You may not realize it, but young children are already using early math skills throughout their daily routines and activities.  Through these everyday interactions, children are developing math skills, even before they start school!

You can help the process along by using “math language” as you interact with your child while cooking, doing laundry and even as they play. Here’s some activities that play with shapes and suggest “math language” to use during the play.

Play with shapes!

Playing with shapes is important for math skills, but it is also helpful with Letter Knowledge (an early literacy skill that children need before they learn to read).

For the activity shown below, you will need some shapes and can easily make some out of cardboard. Let your preschooler play with each shape, help them count the sides and have them describe the shapes.  Play a matching game and let them be a scientist by experimenting with the shapes by making mistakes and discoveries.

Cardboard Shapes

Cut out lots of shapes from construction paper, using the same color for each shape.  Tape them to the floor in a random order.
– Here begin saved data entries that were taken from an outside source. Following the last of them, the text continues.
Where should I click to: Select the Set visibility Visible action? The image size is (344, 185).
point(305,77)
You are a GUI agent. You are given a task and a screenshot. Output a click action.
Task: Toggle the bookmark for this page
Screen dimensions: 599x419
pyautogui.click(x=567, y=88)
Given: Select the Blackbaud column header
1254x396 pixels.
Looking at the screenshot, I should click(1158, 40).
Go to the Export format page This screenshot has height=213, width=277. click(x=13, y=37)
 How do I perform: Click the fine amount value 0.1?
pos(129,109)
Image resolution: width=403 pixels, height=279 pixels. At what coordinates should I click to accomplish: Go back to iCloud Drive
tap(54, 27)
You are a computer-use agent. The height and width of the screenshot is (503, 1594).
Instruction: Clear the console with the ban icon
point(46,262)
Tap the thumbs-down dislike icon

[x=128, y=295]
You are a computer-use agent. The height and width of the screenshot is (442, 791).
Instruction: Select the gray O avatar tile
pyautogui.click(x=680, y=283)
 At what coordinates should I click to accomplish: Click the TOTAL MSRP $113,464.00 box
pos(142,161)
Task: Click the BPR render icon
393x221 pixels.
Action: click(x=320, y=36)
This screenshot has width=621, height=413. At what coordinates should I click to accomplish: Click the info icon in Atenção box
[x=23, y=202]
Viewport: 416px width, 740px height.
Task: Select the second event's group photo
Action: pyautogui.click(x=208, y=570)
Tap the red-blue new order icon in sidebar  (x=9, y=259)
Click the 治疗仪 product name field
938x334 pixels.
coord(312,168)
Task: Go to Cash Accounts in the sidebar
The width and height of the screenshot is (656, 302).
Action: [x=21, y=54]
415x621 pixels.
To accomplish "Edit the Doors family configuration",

The game begins when you call out which shape your child should find and stand on. Continue to call out shapes and watch him hop from shape to shape.  Let your child call out the shapes and they can watch you hop too! Match shapes with items in your house by finding things that are round, square or rectangular and placing them near the shape on the floor.

Want more information on how to incorporate math into your day? Visit the Zero to Three Parent Resource page.

Math activities broken down by age for children 2 to 8 years (PBS Kids for Parents)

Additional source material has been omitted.